勢い良くお辞儀すると、成瀬は美怜の頭にポンと手を置く。

「いいよ、お父さんよりはマシだから。実際俺も教師の気分だったしな。それより、一人で眠れる?」
「は?あの、私そんなにお子様ではないんですけど?」

それこそお父さんみたいでは…、と美怜が戸惑っていると、成瀬は気まずそうに頬を掻いた。
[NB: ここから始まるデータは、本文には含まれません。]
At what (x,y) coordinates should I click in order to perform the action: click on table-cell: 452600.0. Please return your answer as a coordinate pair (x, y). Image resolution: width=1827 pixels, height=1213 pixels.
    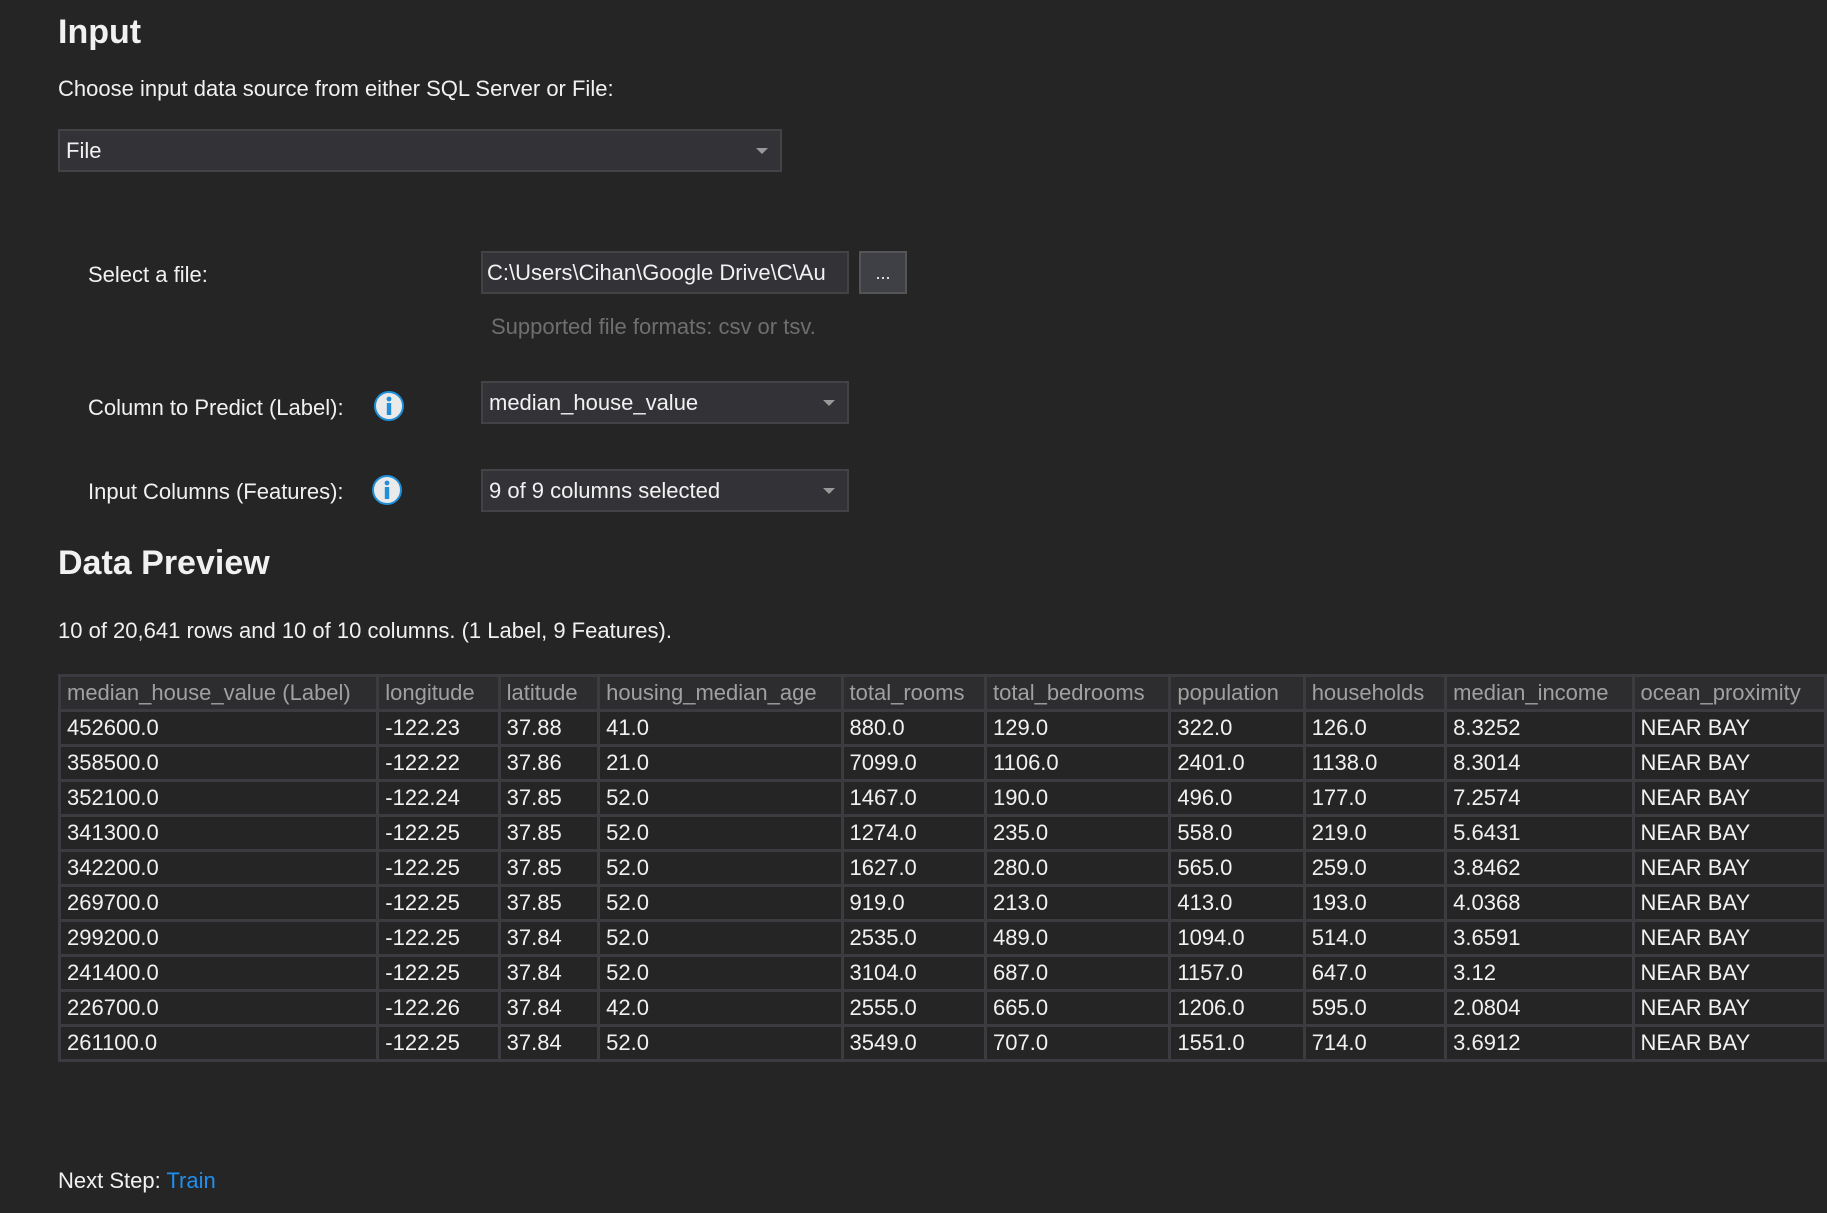
    Looking at the image, I should click on (218, 728).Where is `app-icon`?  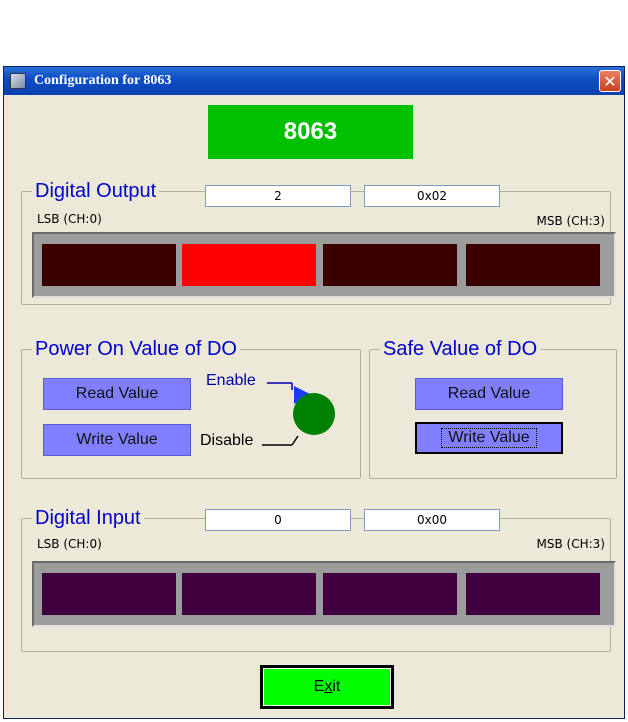
app-icon is located at coordinates (18, 81).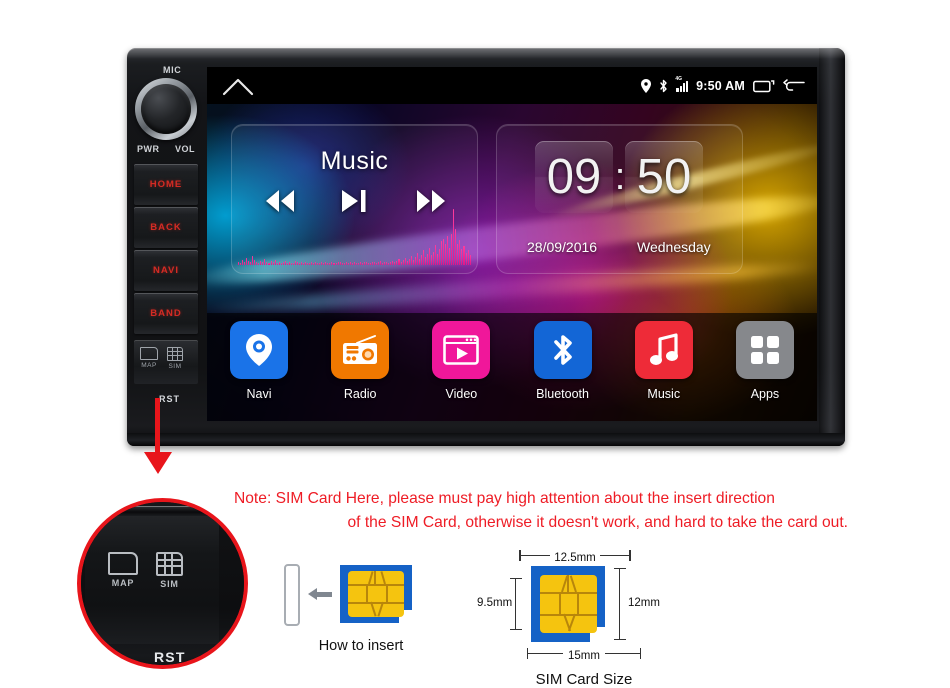  I want to click on status-bar-time: 9:50 AM, so click(720, 86).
「いや、その。落ち込んだ時にあの曲を聴いてボロボロ泣くって言ってたから…」

ん?何のこと?と首を傾げてから、ああ!と美怜は思い出す。

「大丈夫です。あの曲が好き過ぎて涙なくしては聴けないだけで。それに私、人より涙腺が緩いみたいで」
「確かに。他人のプロポーズに感激して泣くくらいだもんな」
「お恥ずかしい。私が泣くのなんて、雨が降るのと同じくらい日常茶飯事なんです。なので本当にお気になさらず。それでは失礼いたします。おやすみなさい」
「ああ、おやすみ」

美怜はもう一度頭を下げると、カードキーをかざしてそそくさと部屋に入った。

ドアを閉める寸前、まだそこにとどまって自分を見守ってくれている成瀬の優しい眼差しに気づいて、思わずドキッとする。

小さく会釈してドアを閉めると、美怜は、はあーっと息を吐き出した。

(三人でいる時は平気なんだけど、本部長と二人になると変な感じがしちゃう)

胸に手を当てて、ふうと気持ちを落ち着かせると、とにかく早く寝ようとベッドに向かった。